Reports from fire responders, residents and PG&E itself also point to the flames spreading so quickly because of overgrown trees too close to the utility’s power lines.
The Butte Fire in 2015, which destroyed more than 500 homes and killed two people in Calaveras County, was caused by PG&E’s failure to cut back a pine tree that hit a power line and sparked the fire.
PG&E’s negligence to identify the weakened trees led to bipartisan legislation in 2016, passed unanimously by both houses of the Legislature, to reduce the risks of wildfire from overhead utility lines by clearing out dead trees. The bill required the Public Utilities Commission to identify and map high-risk wildfire hotspots due to overhead utility lines, taking into consideration local governments’ concerns, so that utilities would have to step up their mitigation efforts in those areas.
Unfortunately, Gov. Brown shockingly vetoed that fire prevention legislation, claiming that the state Public Utilities Commission and the California Department of Forestry and Fire Protection had a process in place. The furious spread of fires along trees in the path of power lines last week lays naked that claim.
PG&E itself put the blame on “hurricane-strength winds” and “millions of trees weakened by years of drought,” contributing “to some trees, branches and debris impacting our electric lines.”
In fact, winds were only half the level of hurricane force, peaking at 30 miles per hour when the Tubbs Fire started, according to the Bay Area News Group, but overgrown trees as fuel for the fire were all too real. Attorney Frank Pitre, who sued PG&E over the Butte Fire, said it’s “the utility’s very responsibility to identify a weakened tree and remove it before it strikes a power line.”
Unfortunately, cronyism in the Brown administration has allowed a long-standing culture of neglect at PG&E to continue undeterred because PG&E and its brethren fear no real consequences.
PG&E has long been the darling of the Brown administration, supplying his top aide, Nancy McFadden, from its executive ranks, as well as his former Cabinet secretary.
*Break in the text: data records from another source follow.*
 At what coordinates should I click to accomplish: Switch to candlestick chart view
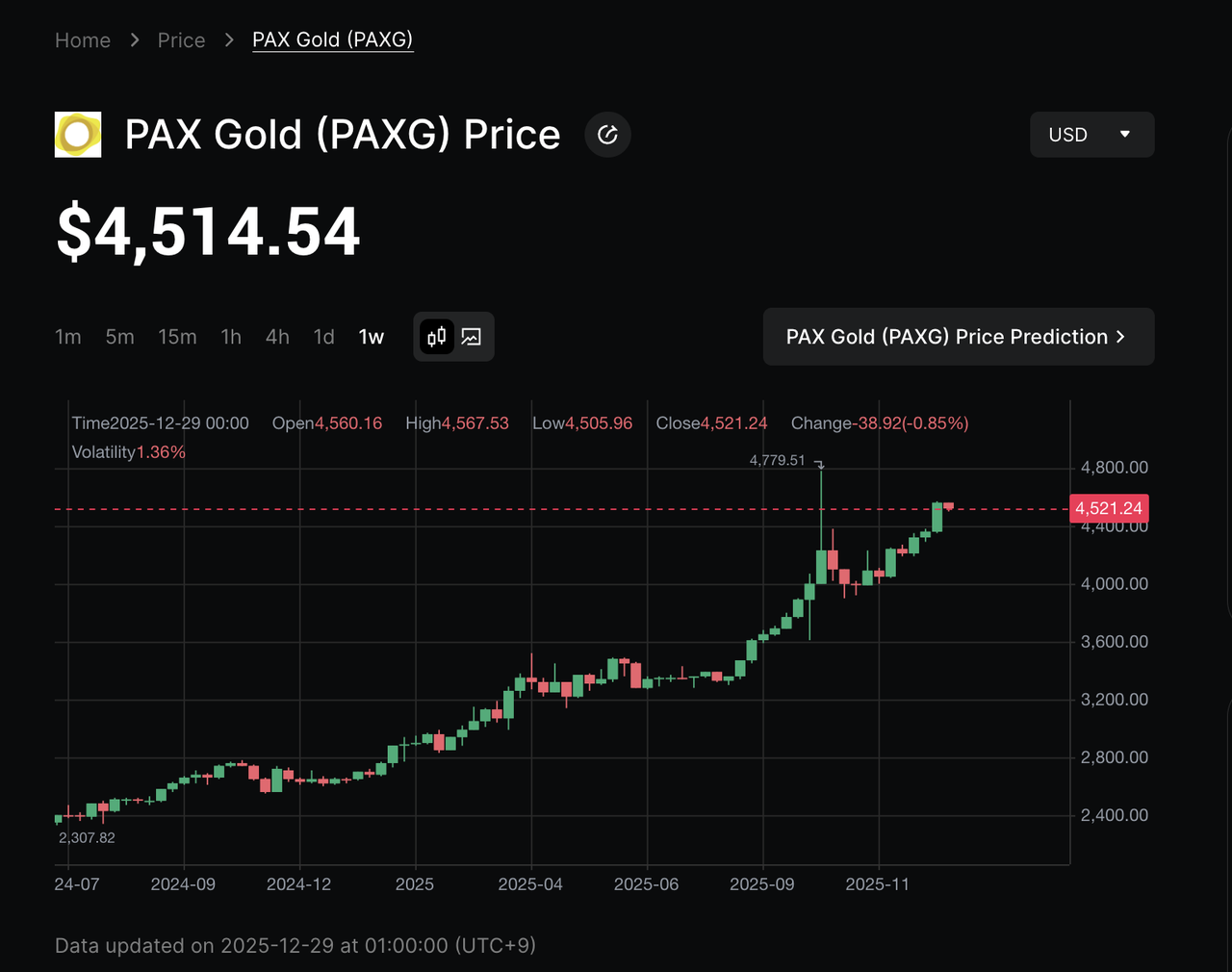[437, 337]
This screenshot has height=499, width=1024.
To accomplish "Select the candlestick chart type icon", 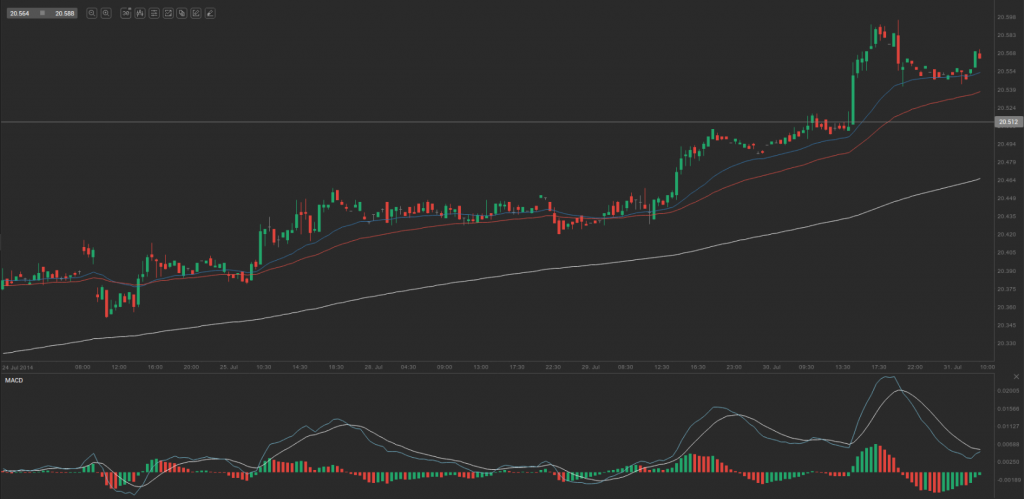I will click(139, 14).
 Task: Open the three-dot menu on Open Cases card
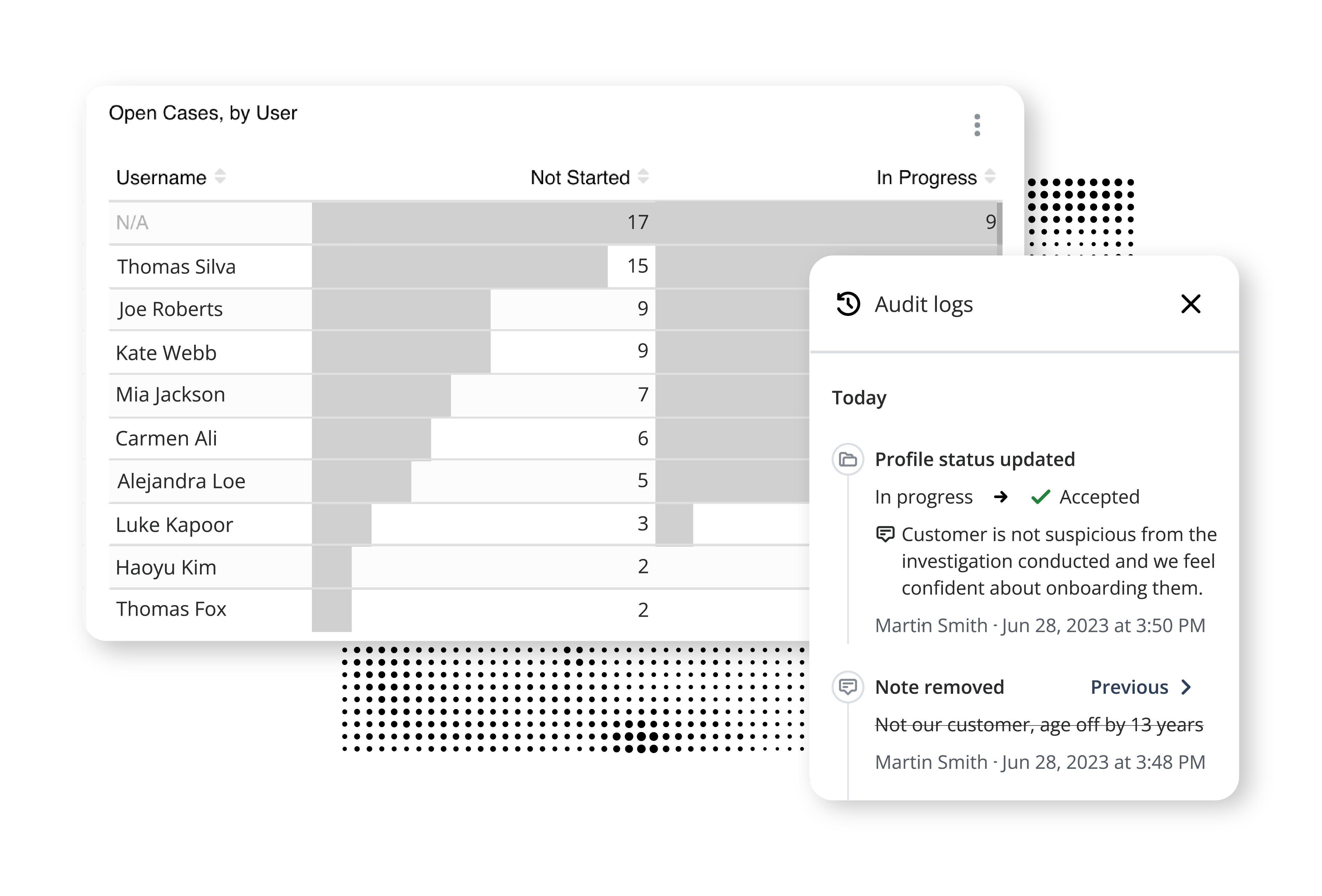point(977,125)
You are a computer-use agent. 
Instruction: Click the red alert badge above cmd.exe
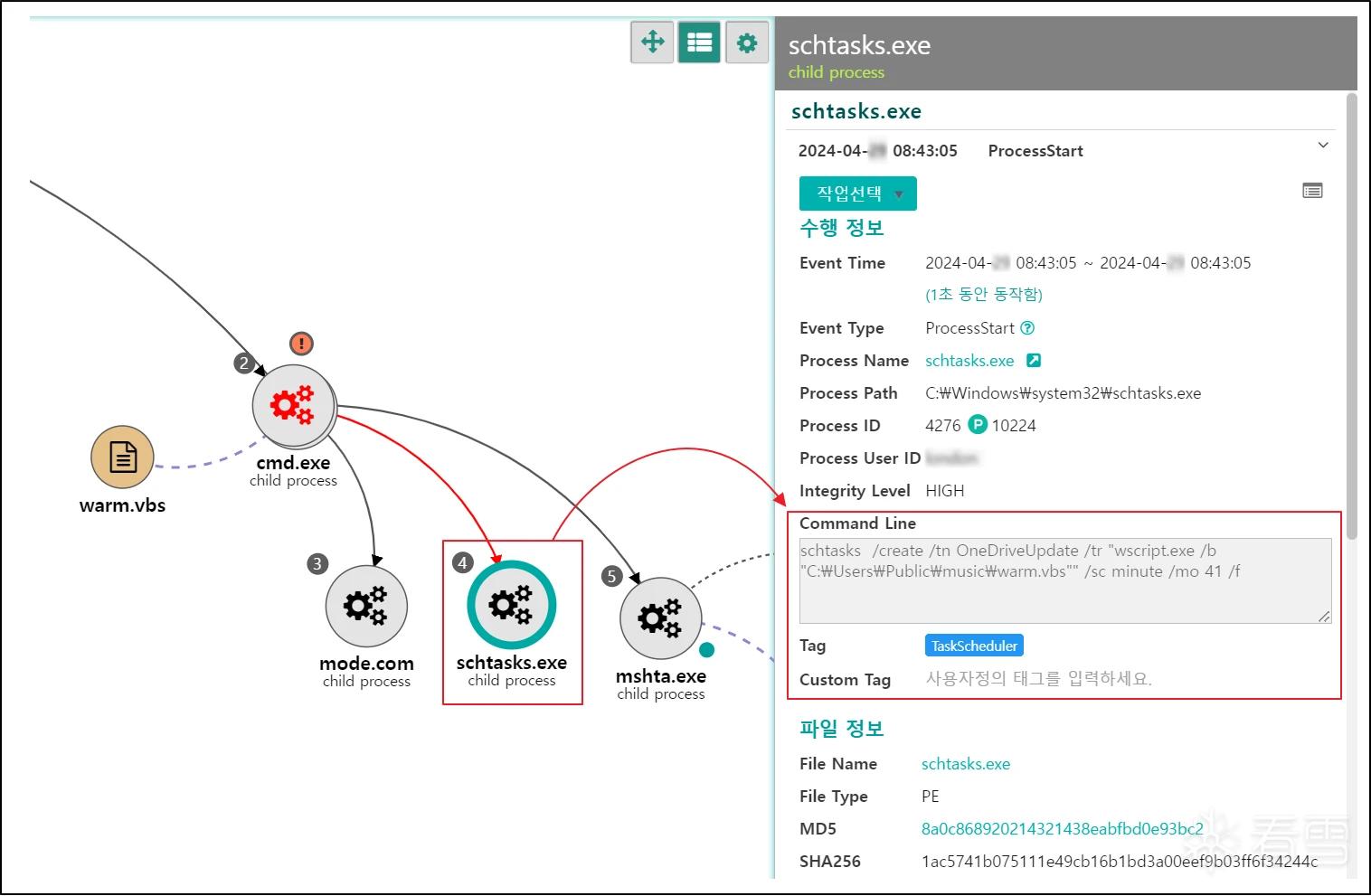tap(301, 344)
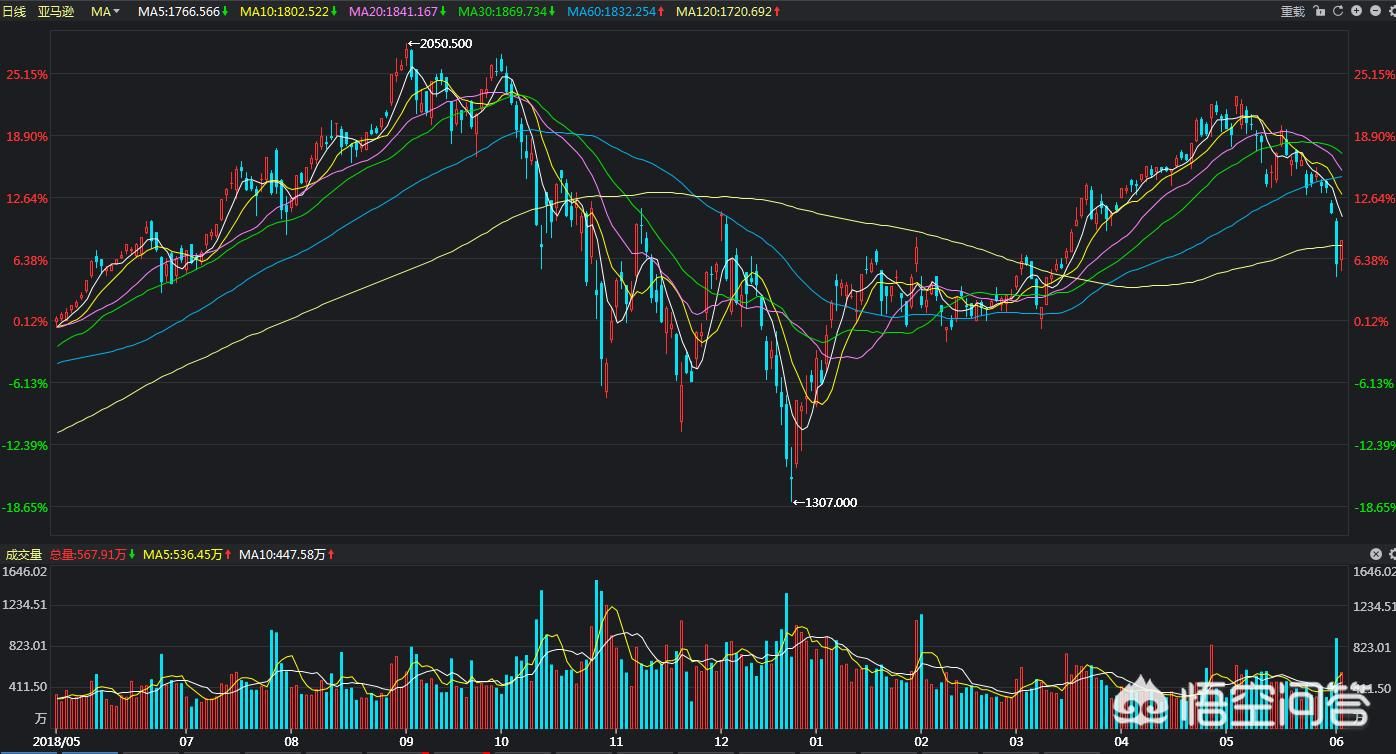1396x754 pixels.
Task: Zoom out with the minus icon
Action: 1375,11
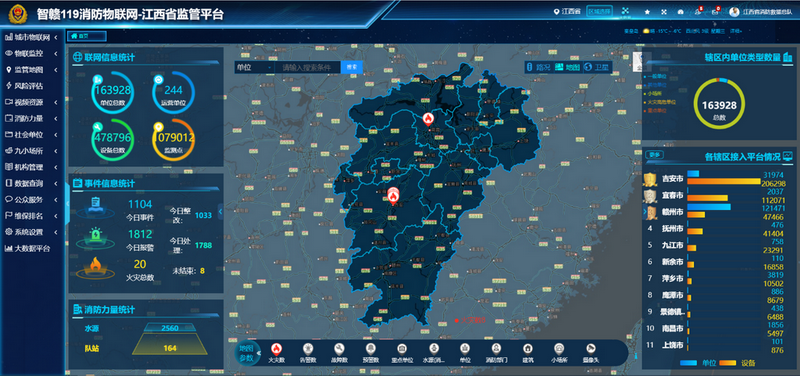Viewport: 800px width, 376px height.
Task: Toggle the 地图 map layer mode
Action: pos(567,67)
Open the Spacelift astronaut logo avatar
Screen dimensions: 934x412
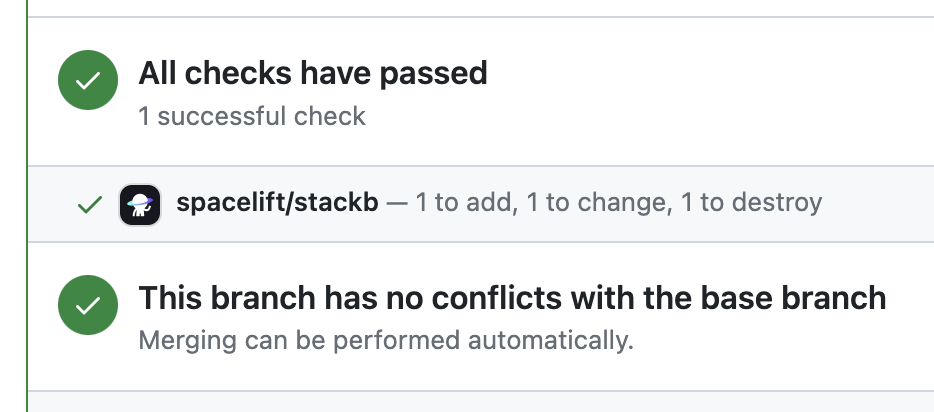click(140, 204)
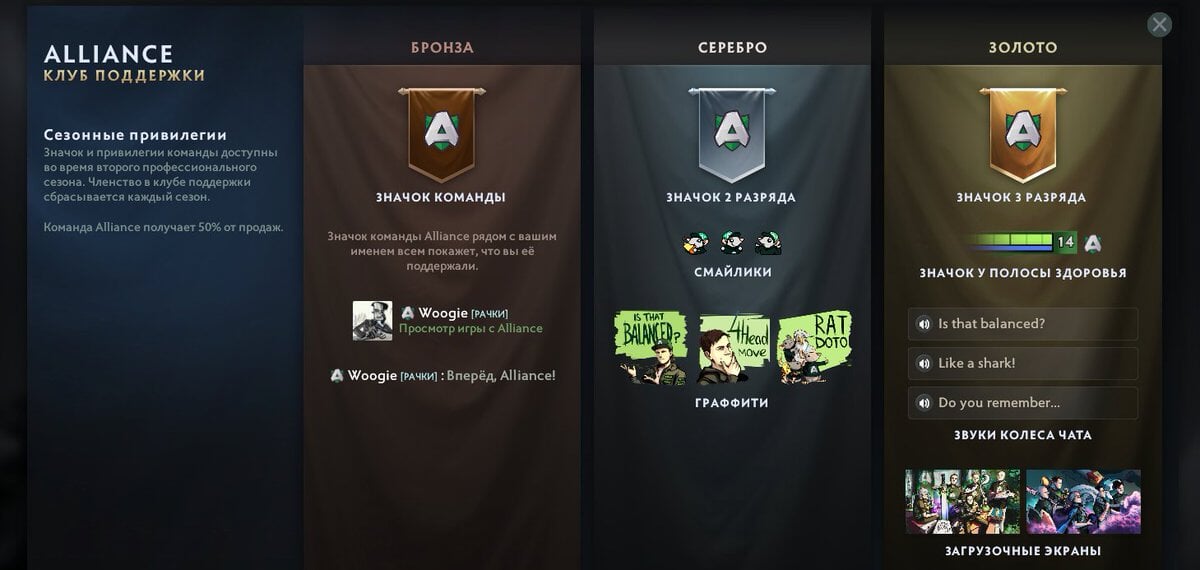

It’s little wonder the unanimous fire cleanup bill was vetoed when McFadden, Brown’s top legislative adviser, was a former senior vice president at PG&E who left the company with a $1 million payout.
The veto came despite the fact that explosive electric power equipment is among the top three causes of California wildfires.
Brown has also stacked his Public Utilities Commission with PG&E and utility partisans in the wake of corruption scandals that should have shaken the commission to its core.
PG&E’s former lobbyist was caught in a pay-to-play scheme with former PUC President Michael Peevey, but Brown did all he could to support Peevey and keep the pro-utility commission pro-utility. “He gets things done,” Brown said of Peevey, after the scandal broke, calling him “a very effective leader.”
We often think of public corruption as an academic, antiseptic issue. In this case, it has real-world consequences. Brown’s refusal to get tough on PG&E and other utilities has led to repeated safety issues that endanger lives.
Consider the San Bruno explosion in 2010 that claimed eight lives and leveled neighborhoods. PG&E neglected gas pipelines and kept shoddy maintenance records. It even took ratepayer money intended for gas pipeline repairs and used it for executive bonuses and shareholder dividends. Emails showed PG&E’s lobbyist worked surreptitiously with PUC commissioners to pick its own PUC judge to hear the case. It took a federal conviction this year to reveal PG&E was a criminal.
City officials in San Bruno still wonder why no one at the company was ever punished. Under PUC President Michael Picker, a top former aide of Brown’s, the commission continues to stonewall the release of documents related to the blast.
Of course, PG&E has been generous to Brown and his causes as well, shelling out six-figure contributions over his term.
The irony is Brown has made combatting climate change his signature issue, but his hostility to regulation has made California more vulnerable than ever to its ravages.
That’s a lesson the next governor should learn as prerequisite for the job.